Development and application of adaptive, dual-resolution simulation methods
Many phenomena occurring in soft matter cover a broad range of length and time scales; to study them in simulations, a fully-atomistic description is computationally too expensive, yet coarse-grained models in many cases lack important chemical details. To circumvent this problem, adaptive resolution simulation methods have been developed to concurrently use different levels of resolution in the same simulation. Our group has largely contributed to the development of the Hamiltonian Adaptive Resolution Simulation (H-AdResS) scheme, which is based on a Hamiltonian function; this allows one to use the preferred statistical ensemble as well as the simulation algorithm, and makes it possible to formulate a solid statistical physics theory of dual-resolution systems. We employ this method to perform simulations of liquid systems and characterize their physical and thermodynamical properties.
Topological entanglement in biopolymers
If protein folding represents on its own right a difficult scientific puzzle, the fact that some proteins (more than a hundred) possess a knotted native state is possibly even more puzzling. The sequence of events that take an unfolded polypeptide to a specific, topologically complex state is in most cases unclear, and a numerical investigation is made even more difficult than usual by the longer time scales involved and the presence of topological kinetic traps. Making use of coarse-grained models of a biopolymer we try to understand how to let the chain fold in a selected knotted state and which pathway (or pathways) can lead to it. We also focus on the conformational properties of self-entangled polymers and the impact that single or multiple knots have on chains in equilibrium as well as under external driving.

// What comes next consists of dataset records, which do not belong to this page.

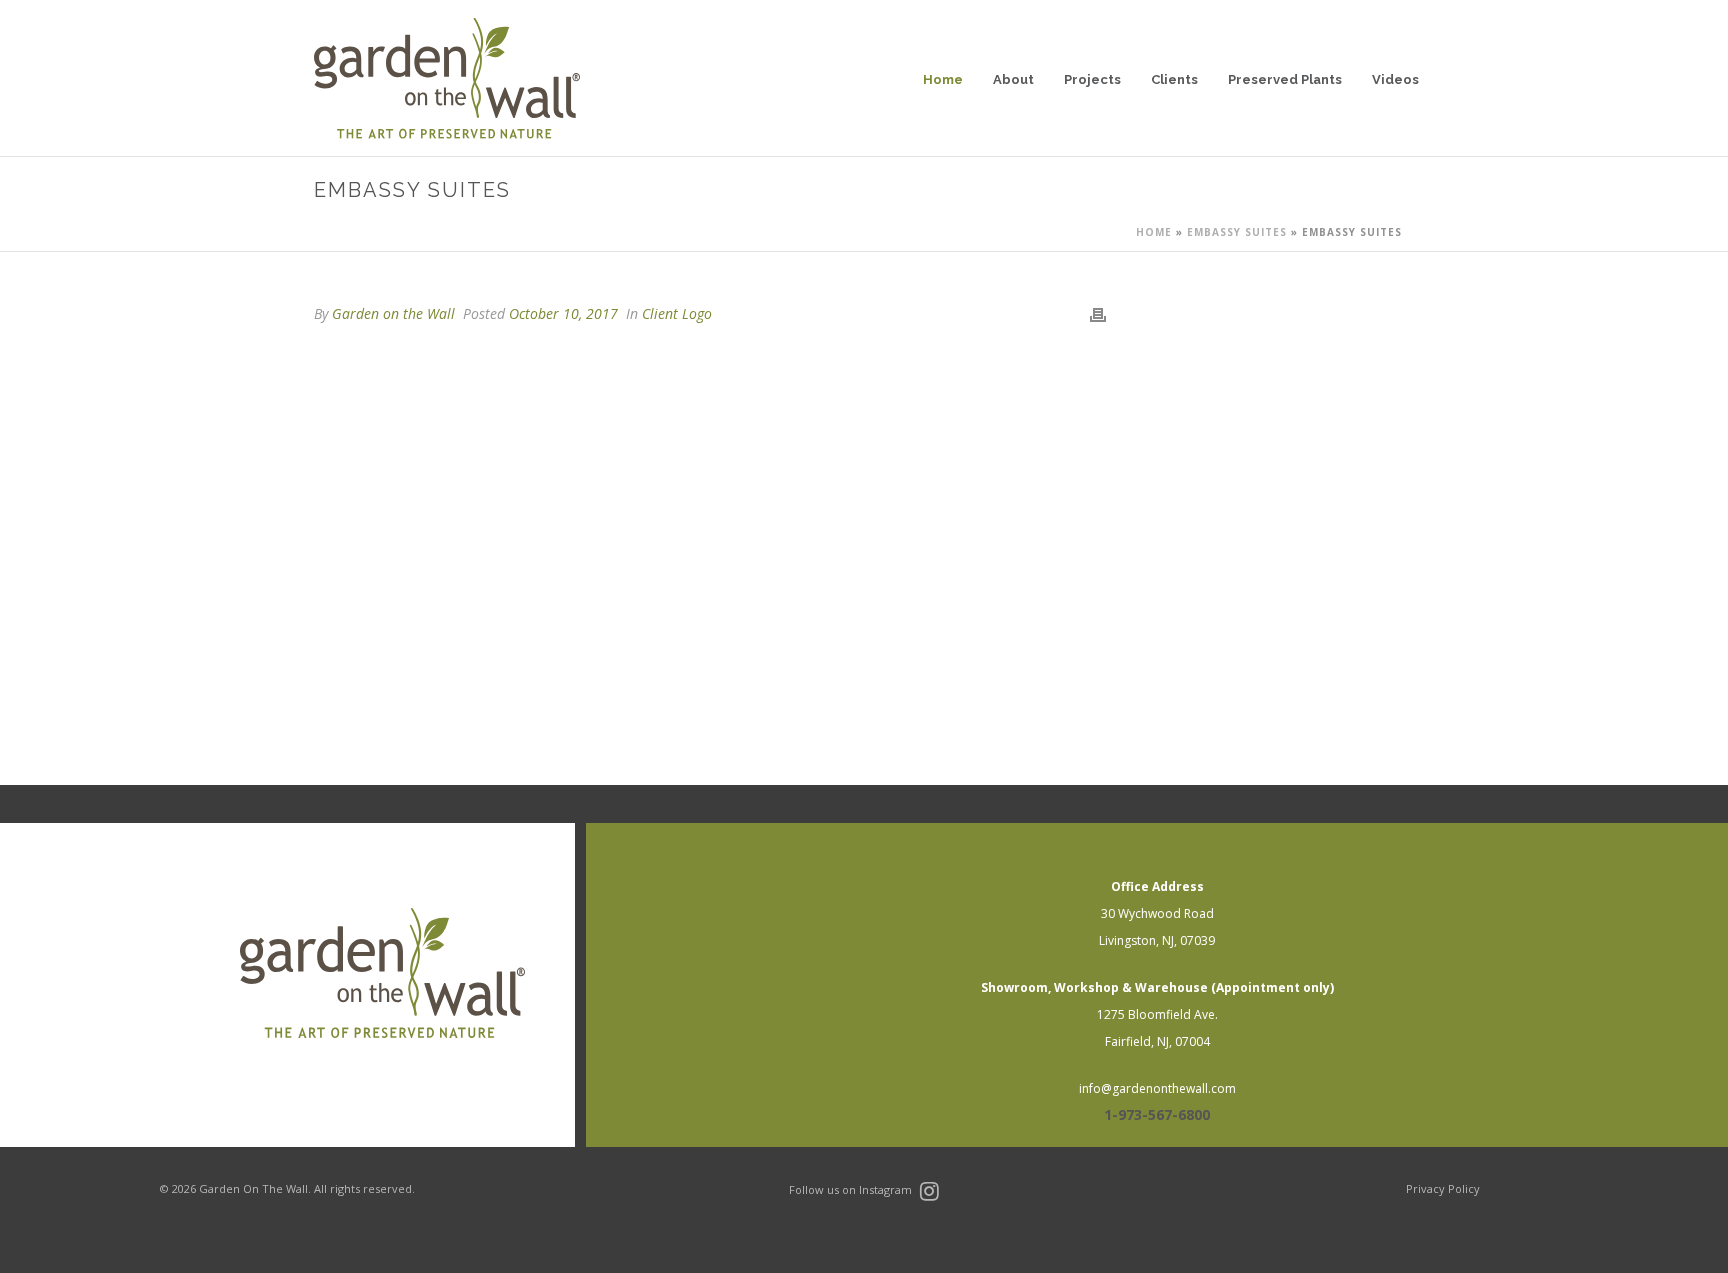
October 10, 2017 (563, 313)
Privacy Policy (1443, 1188)
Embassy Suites (1237, 232)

Dual-resolution simulation of biomolecules
A prototypical example of a multiscale system is provided by large biomolecules, e.g. proteins, where the interplay of time and length scales makes it difficult, if not impossible, to perform atomistic simulations of a duration sufficient to observe physically relevant phenomena. At the same time, coarse-grained models might prove insufficient to model fine details whose accurate description is indispensable to understand the relation between a protein's chemical activity and its large-scale dynamics. An accurate description of an enzyme's active site can be joined by a coarse model of the parts of the protein whose chemical detail is not relevant, thus reducing the computational demand to simulate the system: dual-resolution simulation methods are currently being employed to achieve this goal.
This project is carried out in collaboration with Kurt Kremer and Aoife Fogarty within the framework of the ERC grant awarded to Kurt Kremer.